• [Excerpted passage]
==========

It's the ftrace filter parser and execution engine.

I.e. we first parse the filter expression when setting up a seccomp 
context. Each syscall has the following attributes:

 on                # enabled unconditionally
 off               # disabled unconditionally
 filtered

In the filtered case, the filter can be simple:

	"fd == 0"

To restrict sys_write() to a single fd (but still allow sys_read() 
from other fds).

Or as complex as:

	(fd == 4 || fd == 5) && (buf == 0x12340000) && (size <= 4096)

To restrict IO to two specific fds and to restrict output to a 
specific memory address and to restrict size to 4K or smaller.

This is how the filter engine works: we parse the string and save it 
into a binay expression structure (cache) that can later on be run 
by the engine in a pretty fast way. (without any string parsing or 
formatting overhead in the validation fastpath)

The filter is thus evaluated in the sandbox task's context, without 
the need for any context-switching. It's very, very fast. It is i 
think faster than LSM rules, and it is also atomic and lockless (RCU 
based).

> In general, I believe that ftrace based solutions cannot safely 
> validate arguments which are in user-space memory when multiple 
> threads could be racing to change the memory between ftrace and 
> the eventual copy_from_user. Because of this, many useful 
> arguments (such as the sockaddr to connect, the filename to open 
> etc) are out of reach. LSM hooks appear to be the best way to 
> impose limits in such cases. (Which we are also experimenting 
> with).

==========

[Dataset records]
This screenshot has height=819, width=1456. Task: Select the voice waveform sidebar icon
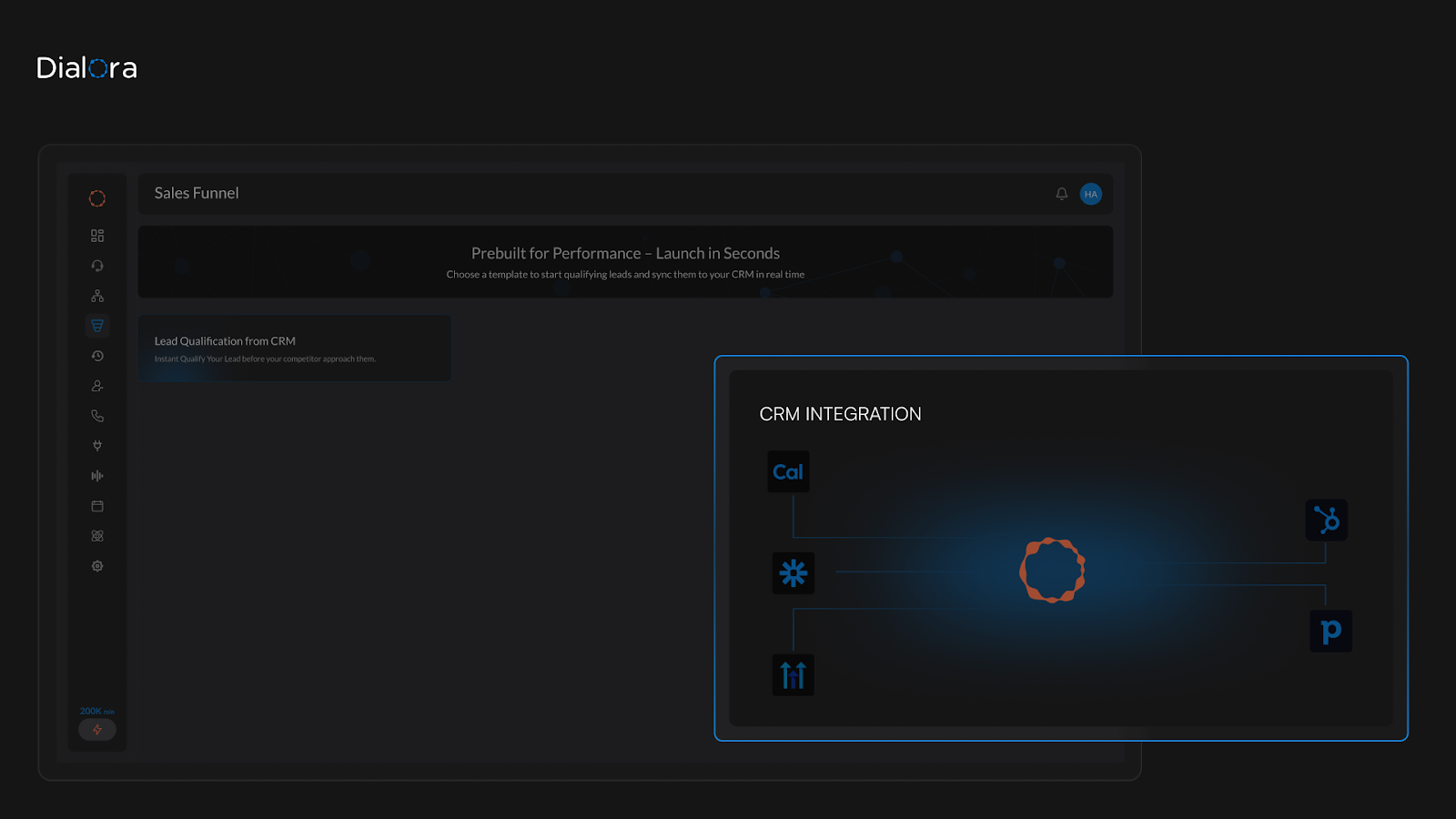point(97,475)
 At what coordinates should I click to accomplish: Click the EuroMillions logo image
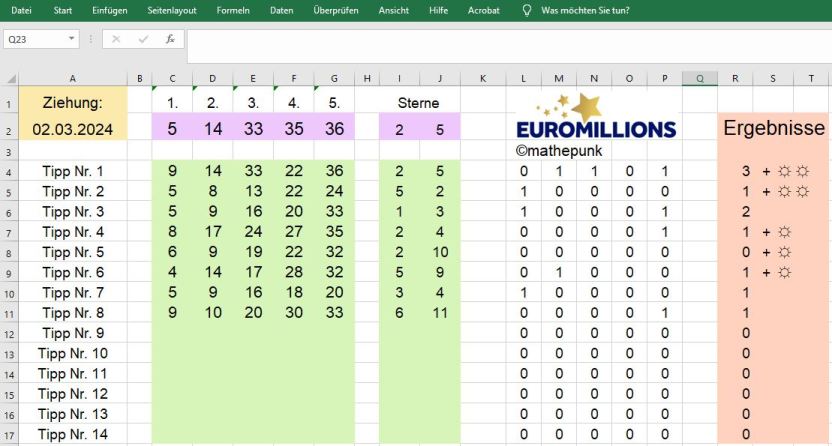pyautogui.click(x=596, y=117)
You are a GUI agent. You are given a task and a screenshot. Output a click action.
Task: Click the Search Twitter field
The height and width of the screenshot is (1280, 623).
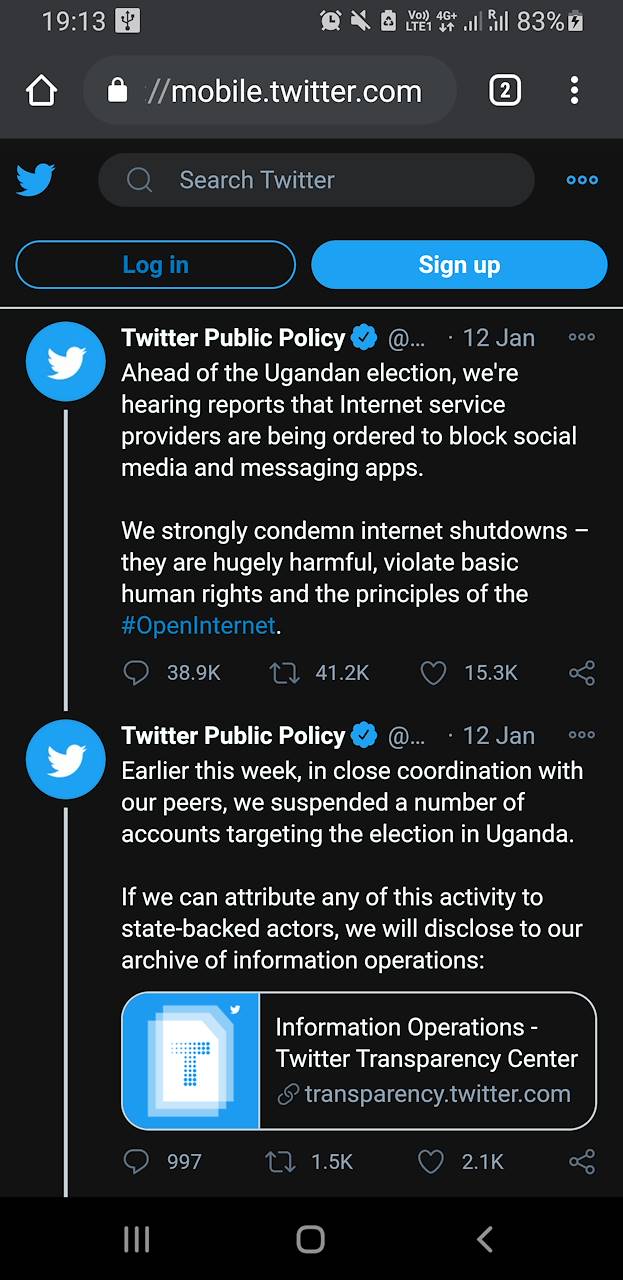(x=316, y=180)
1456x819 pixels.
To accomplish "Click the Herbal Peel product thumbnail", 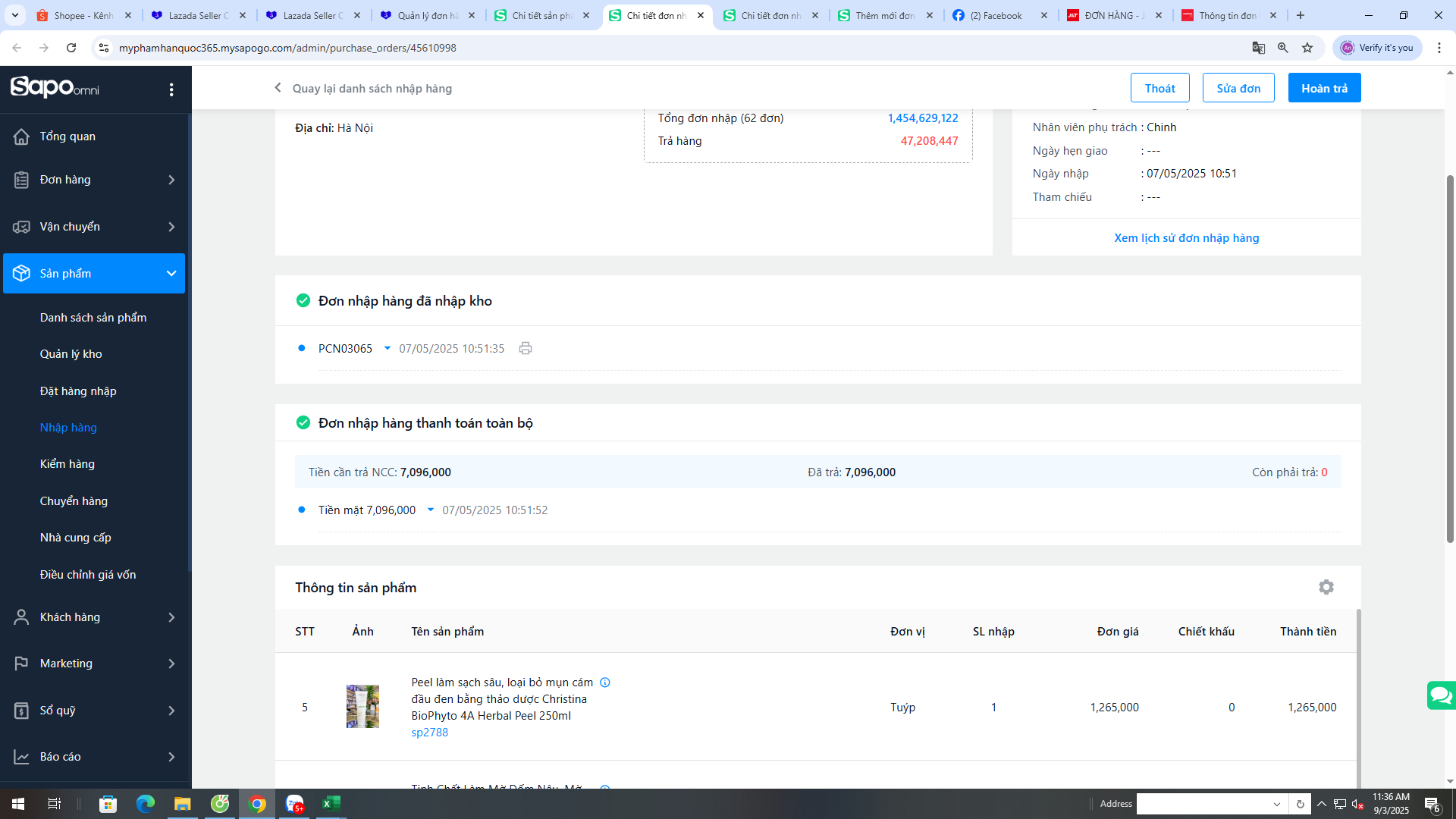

==========

• [Required tasks]
**1.** Duplicate the part of the ftrace filter discussion from "(fd == 4 || fd" to "the validation fastpath)".
**2.** Go on with the ftrace filter discussion, starting after its last sentence.
You won't need the records for this.

• [Answers for the tasks]
**1.**
(fd == 4 || fd == 5) && (buf == 0x12340000) && (size <= 4096)

To restrict IO to two specific fds and to restrict output to a 
specific memory address and to restrict size to 4K or smaller.

This is how the filter engine works: we parse the string and save it 
into a binay expression structure (cache) that can later on be run 
by the engine in a pretty fast way. (without any string parsing or 
formatting overhead in the validation fastpath)

**2.**
That assessment is incorrect, there's no difference between safety 
here really.

LSM cannot magically inspect user-space memory either when multiple 
threads may access it. The point would be to define filters for 
system call _arguments_, which are inherently thread-local and safe.

> However, such a parser could be very useful in one particular 
> case: socketcall on IA32. Allowing recvmsg and sendmsg, but not 
> socket, connect etc is certainly something that we would be 
> interested in.

There are two problems with the bitmap scheme, which i also 
suggested in a previous thread but then found it to be lacking:

1) enumeration: you define a bitmap. That will be problematic 
   between compat and native 64-bit (both have different syscall 
   vectors).

2) flexibility. It's an on/off selection per syscall. With the 
   filter we have on, off, or filtered. That's a _whole_ lot more 
   flexible.

The filter expression based solution does not suffer from this: it 
is string enumerated. "sys_read" means that syscall, and we could 
specify whether it's the compat or the native one.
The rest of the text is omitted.